O crime, ocorrido no bairro São Lucas em janeiro deste ano, chocou moradores pela extrema violência com que o animal foi encontrado. A cadela apresentava sinais de tortura e mutilações severas, incluindo ferimentos graves na cabeça e em diversas partes do corpo.
O tutor do animal, Ireno Miranda Santos, manifestou recentemente sua insatisfação com a lentidão das investigações. Segundo ele, imagens de câmeras de segurança de imóveis próximos poderiam ter ajudado na identificação dos responsáveis caso houvesse mais agilidade por parte das autoridades.
A ocorrência foi registrada no dia 15 de janeiro, após denúncia de maus-tratos. Equipes do município, incluindo o secretário de Bem-Estar Animal, Chandelly Protetor, estiveram no local e confirmaram a gravidade da situação. O corpo da cadela foi encaminhado à Clínica Veterinária Municipal “Meu Pet”, onde um laudo técnico detalhou as causas da morte.

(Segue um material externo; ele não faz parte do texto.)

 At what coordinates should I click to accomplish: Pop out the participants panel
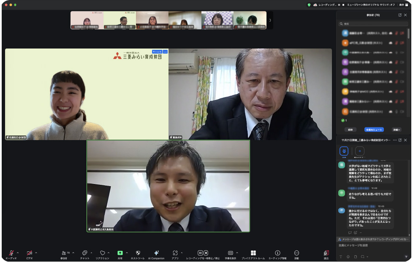click(x=400, y=15)
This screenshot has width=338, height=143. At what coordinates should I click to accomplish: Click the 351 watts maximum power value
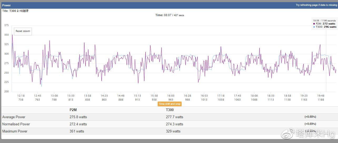click(77, 131)
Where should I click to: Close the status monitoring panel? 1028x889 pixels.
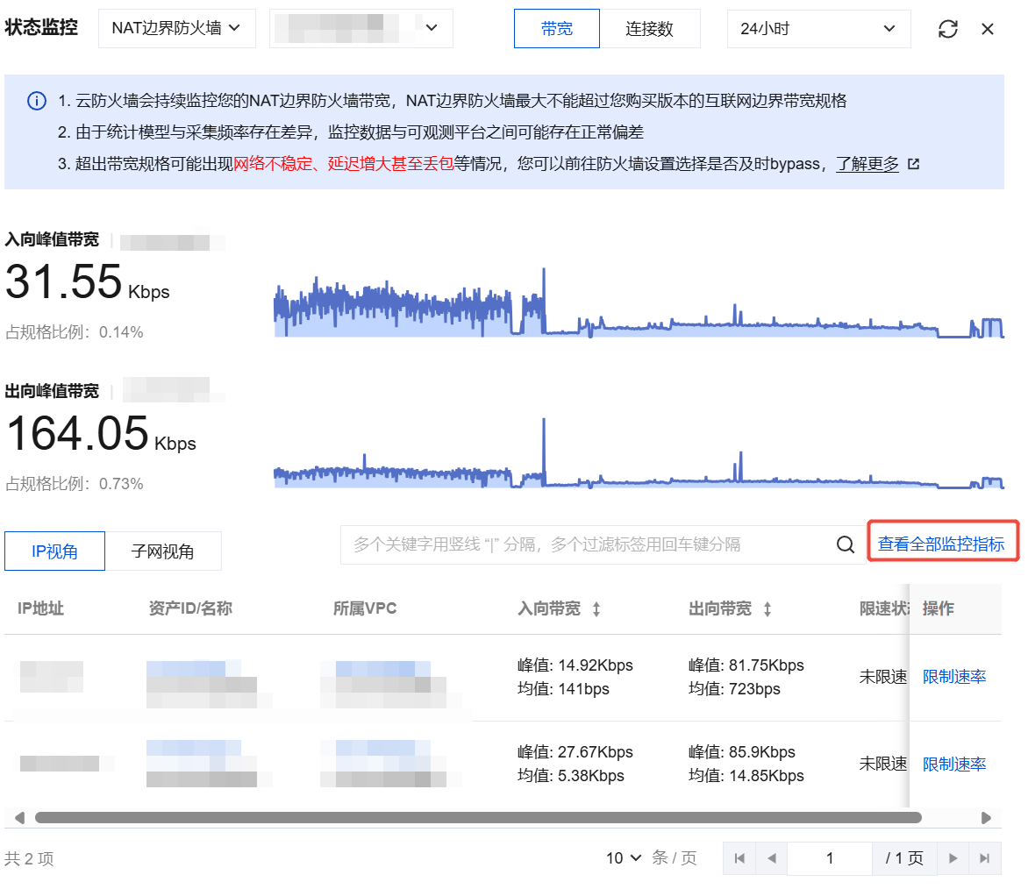[x=988, y=29]
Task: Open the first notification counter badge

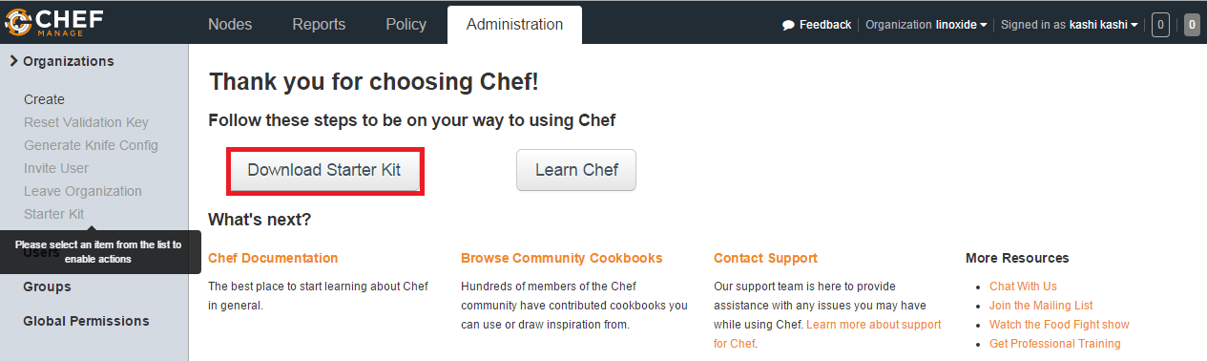Action: click(x=1160, y=25)

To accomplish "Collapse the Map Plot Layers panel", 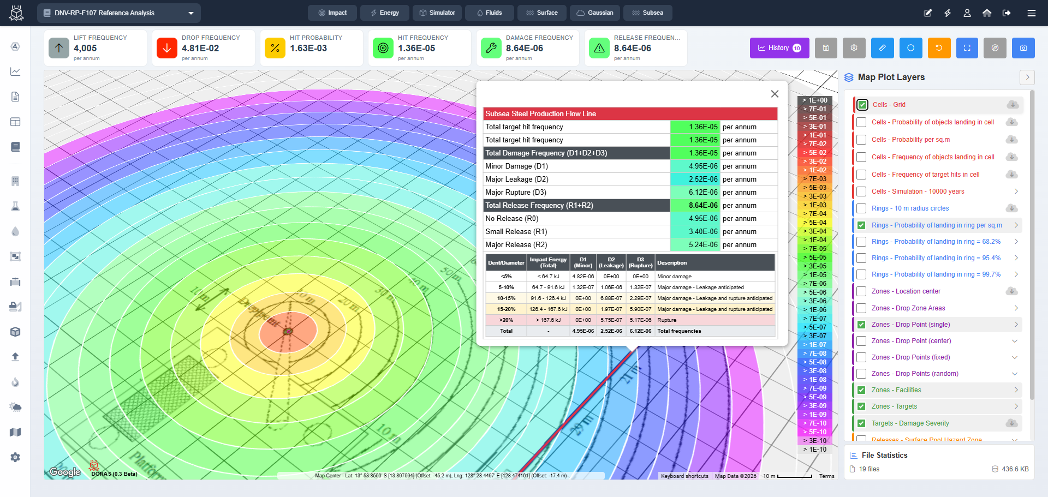I will [1027, 77].
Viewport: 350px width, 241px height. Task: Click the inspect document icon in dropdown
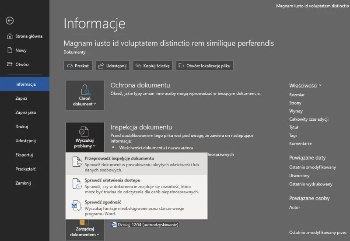pos(77,162)
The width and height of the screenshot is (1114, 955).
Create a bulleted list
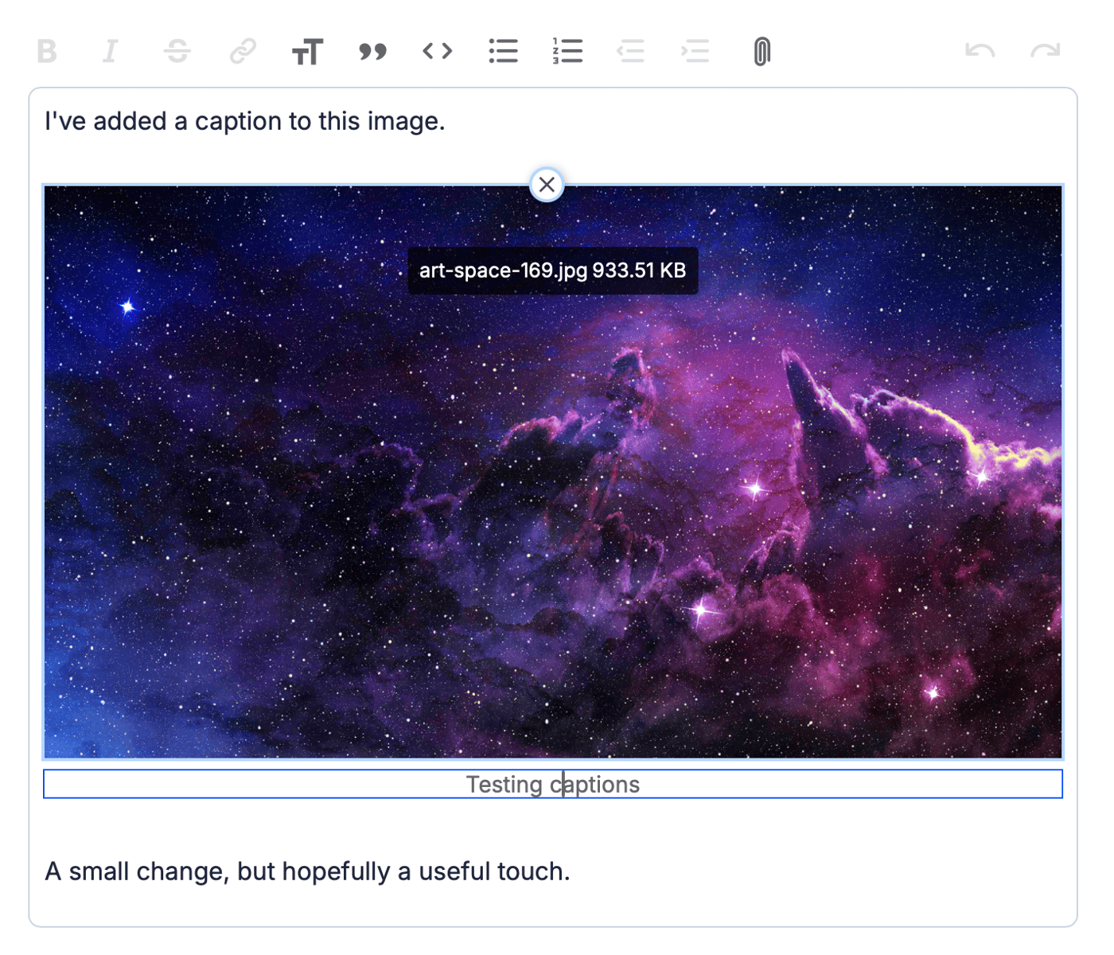pos(503,52)
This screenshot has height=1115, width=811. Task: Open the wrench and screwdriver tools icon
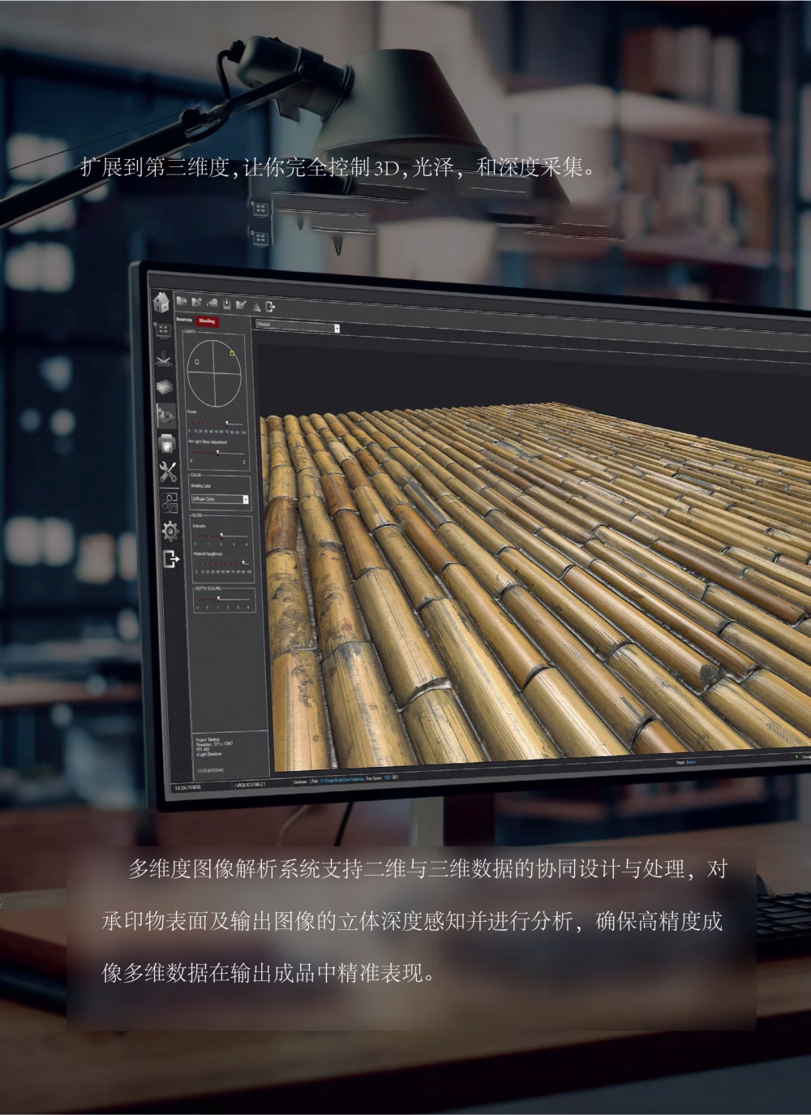coord(168,471)
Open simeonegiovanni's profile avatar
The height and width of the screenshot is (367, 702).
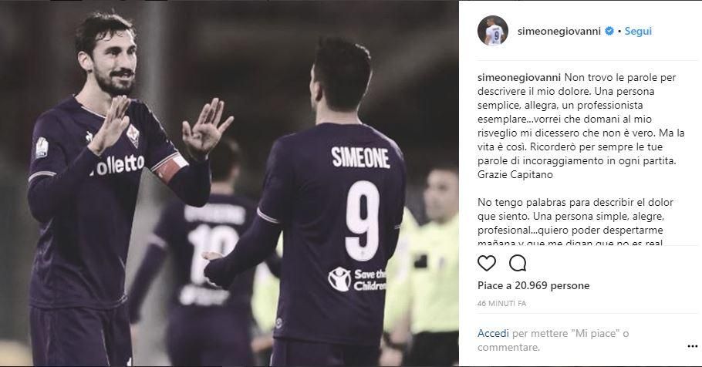(x=493, y=31)
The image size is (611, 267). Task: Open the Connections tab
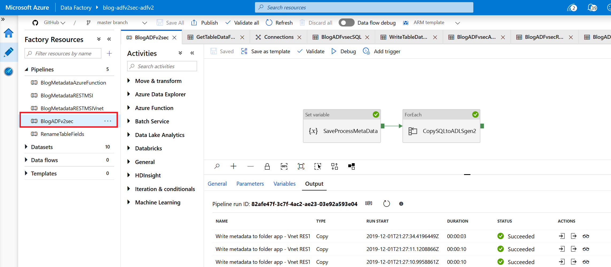coord(279,37)
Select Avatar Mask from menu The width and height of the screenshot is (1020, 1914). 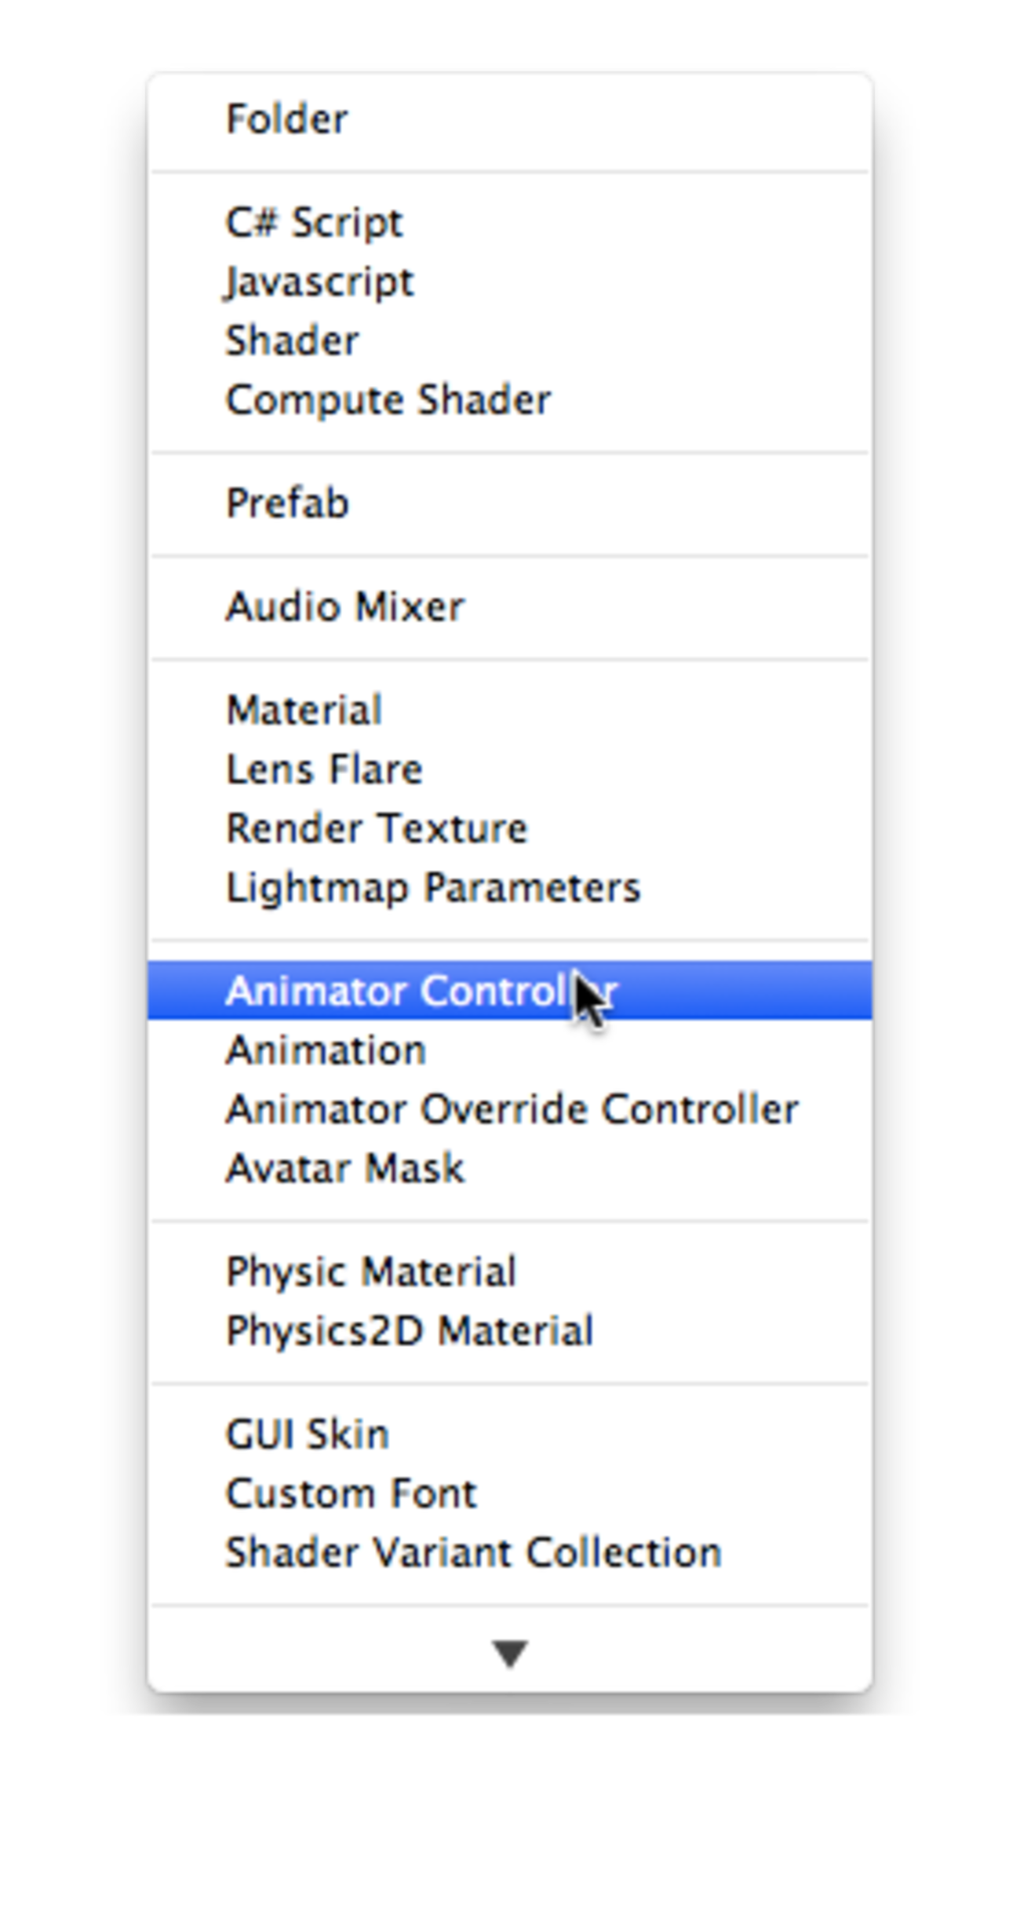(345, 1169)
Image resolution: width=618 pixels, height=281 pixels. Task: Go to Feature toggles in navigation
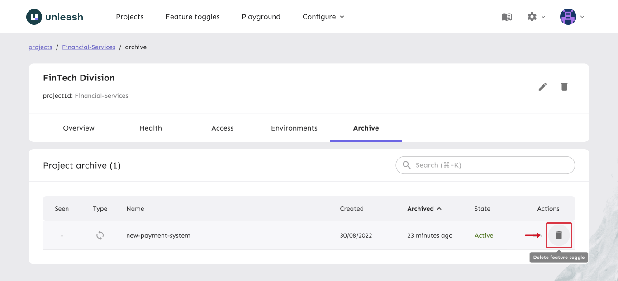(193, 17)
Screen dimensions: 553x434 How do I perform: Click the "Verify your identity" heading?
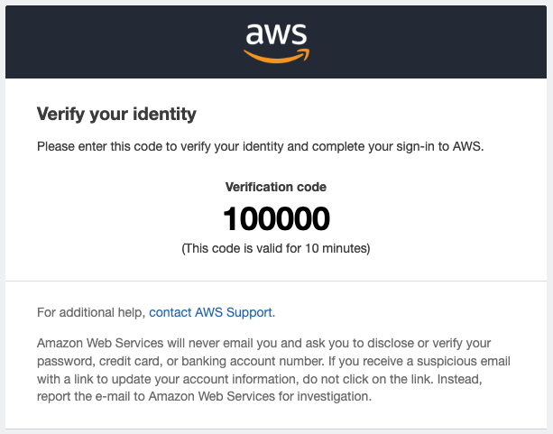click(116, 115)
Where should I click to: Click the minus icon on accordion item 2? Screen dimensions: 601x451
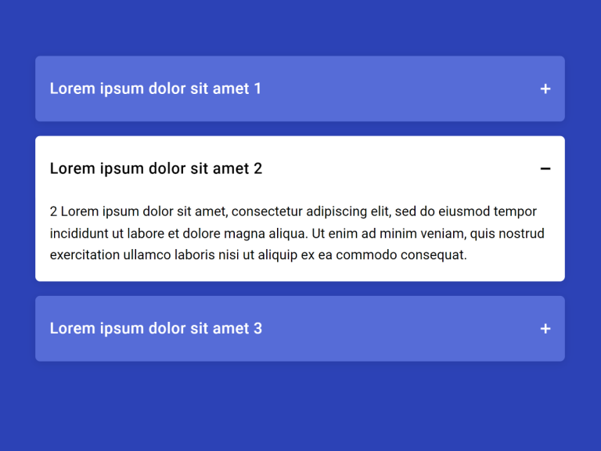(545, 169)
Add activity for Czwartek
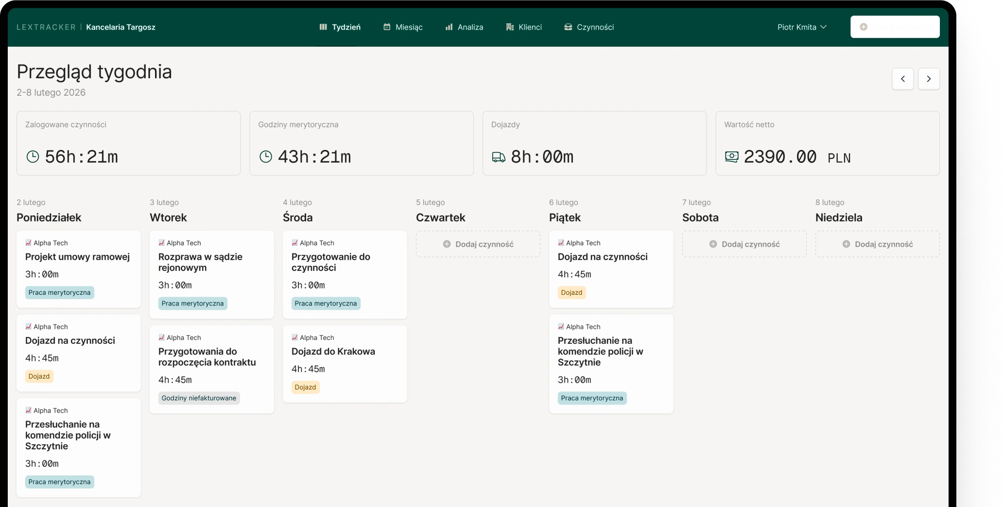Screen dimensions: 1003x507 [x=478, y=244]
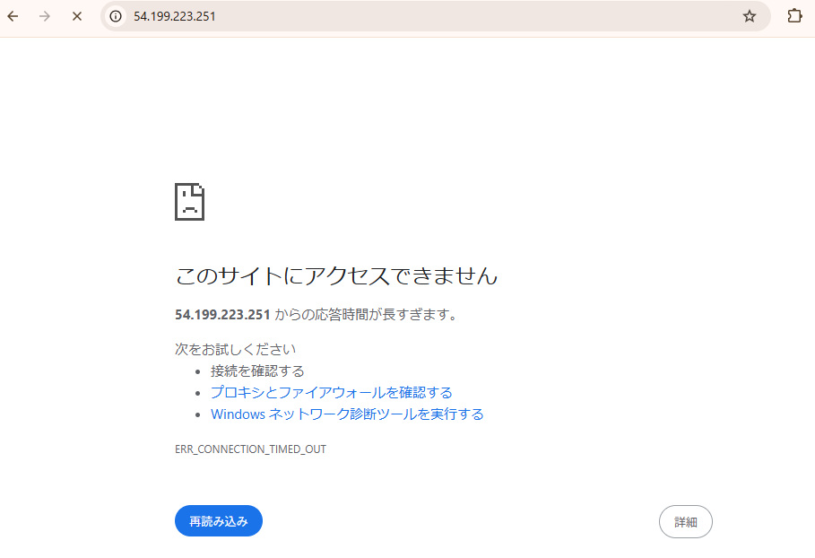Open the Extensions puzzle-piece menu
Viewport: 815px width, 558px height.
click(x=793, y=16)
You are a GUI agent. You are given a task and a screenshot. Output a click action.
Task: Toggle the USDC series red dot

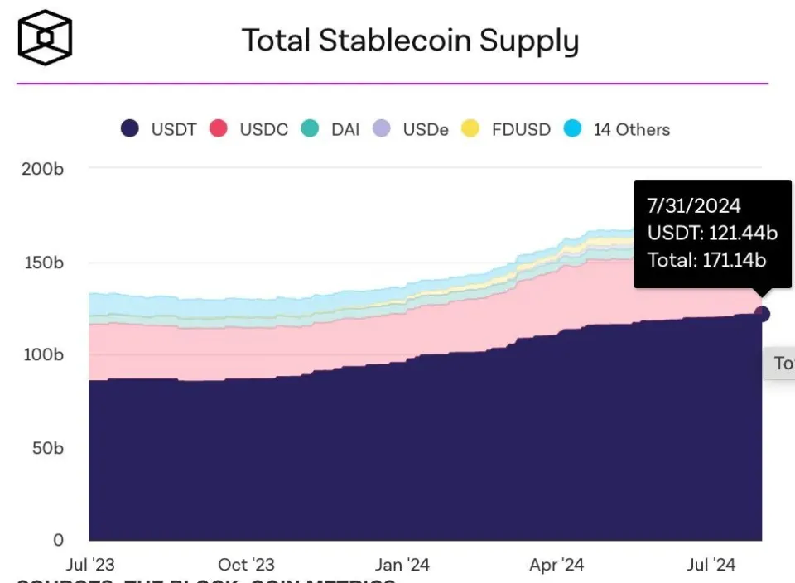tap(219, 128)
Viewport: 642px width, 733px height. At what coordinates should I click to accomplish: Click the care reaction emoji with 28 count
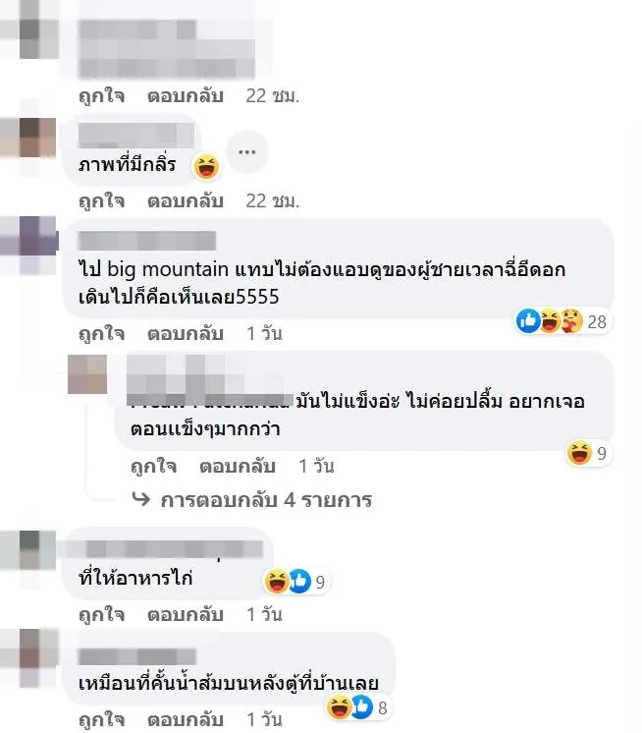click(571, 321)
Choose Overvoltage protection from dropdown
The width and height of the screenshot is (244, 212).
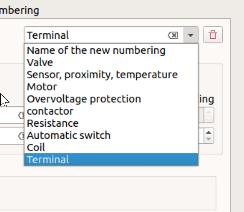84,99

Um boletim de ocorrência foi registrado e o caso passou a ser investigado pela Polícia Civil. O crime se enquadra na lei de maus-tratos a animais, que prevê punições severas para os responsáveis.
Mesmo após dois meses, a família de July segue cobrando justiça. Para o tutor, a sensação de impunidade agrava ainda mais a dor da perda.
A Polícia Civil continua com as investigações, enquanto a comunidade local aguarda por respostas e pela responsabilização dos autores.